— start INPUT DATA —

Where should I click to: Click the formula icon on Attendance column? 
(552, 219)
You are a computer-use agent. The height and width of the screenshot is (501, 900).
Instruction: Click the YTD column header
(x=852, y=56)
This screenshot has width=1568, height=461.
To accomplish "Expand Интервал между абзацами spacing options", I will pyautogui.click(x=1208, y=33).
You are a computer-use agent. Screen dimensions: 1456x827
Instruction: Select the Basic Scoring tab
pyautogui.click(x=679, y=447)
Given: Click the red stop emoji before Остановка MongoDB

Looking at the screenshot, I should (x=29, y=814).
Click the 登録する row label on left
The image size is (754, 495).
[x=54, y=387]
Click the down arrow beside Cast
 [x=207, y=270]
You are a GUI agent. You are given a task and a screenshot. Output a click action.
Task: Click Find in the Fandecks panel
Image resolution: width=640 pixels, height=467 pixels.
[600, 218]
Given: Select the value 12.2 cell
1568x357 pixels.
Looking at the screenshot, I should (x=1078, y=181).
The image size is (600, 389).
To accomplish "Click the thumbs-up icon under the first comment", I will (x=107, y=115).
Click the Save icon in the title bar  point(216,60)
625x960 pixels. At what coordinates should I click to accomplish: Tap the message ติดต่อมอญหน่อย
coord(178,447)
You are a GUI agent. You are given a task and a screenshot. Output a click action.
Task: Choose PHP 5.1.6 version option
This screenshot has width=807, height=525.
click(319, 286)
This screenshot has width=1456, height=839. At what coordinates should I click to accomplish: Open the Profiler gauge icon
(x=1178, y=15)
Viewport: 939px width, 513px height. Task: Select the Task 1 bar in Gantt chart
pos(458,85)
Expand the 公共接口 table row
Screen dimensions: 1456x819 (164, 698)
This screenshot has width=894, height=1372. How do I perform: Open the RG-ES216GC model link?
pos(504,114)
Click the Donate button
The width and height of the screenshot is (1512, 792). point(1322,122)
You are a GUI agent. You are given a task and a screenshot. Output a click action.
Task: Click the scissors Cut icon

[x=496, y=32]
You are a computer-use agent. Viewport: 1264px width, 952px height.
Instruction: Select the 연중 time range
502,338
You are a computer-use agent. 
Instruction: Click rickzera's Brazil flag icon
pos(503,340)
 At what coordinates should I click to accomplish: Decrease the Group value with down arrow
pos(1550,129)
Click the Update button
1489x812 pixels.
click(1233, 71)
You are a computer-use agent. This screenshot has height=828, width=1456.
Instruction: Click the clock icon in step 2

— end INPUT DATA —

→ EXERCISE DETAILS
Please count the lines in the items above that contain the string "pixels", and give only that number.

→ ANSWER TO THE EXERCISE
4